_Input records_
★ ★ ★ ★
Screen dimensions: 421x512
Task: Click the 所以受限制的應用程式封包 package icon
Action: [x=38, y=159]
★ ★ ★ ★
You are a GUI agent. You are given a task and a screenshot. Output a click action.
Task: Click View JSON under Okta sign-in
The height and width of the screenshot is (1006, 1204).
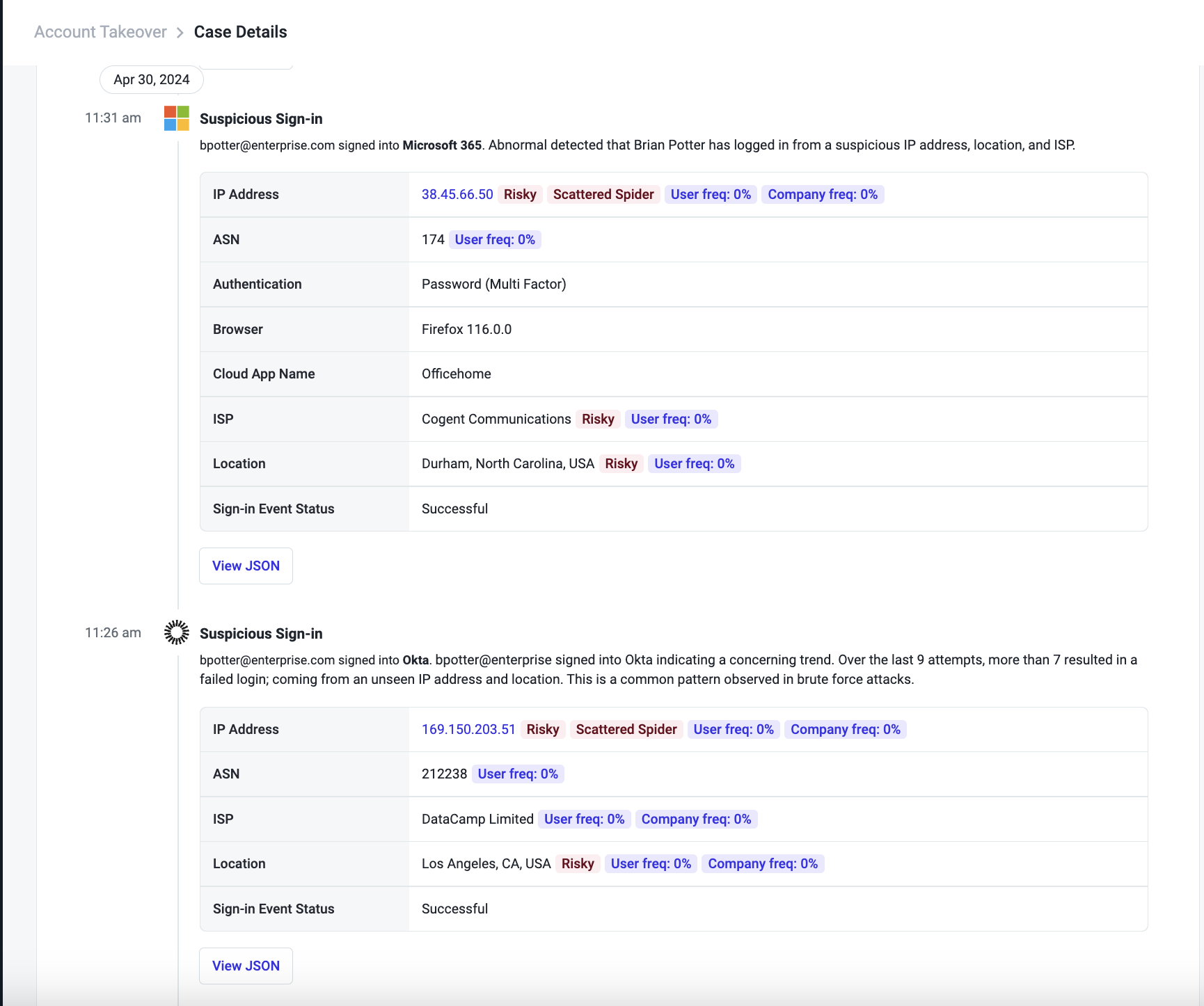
★ ★ ★ ★
_Brief_
Where a line of the records above holds the word "screenshot", count it; give the total as a single number and nothing else.

_Output for this task_
2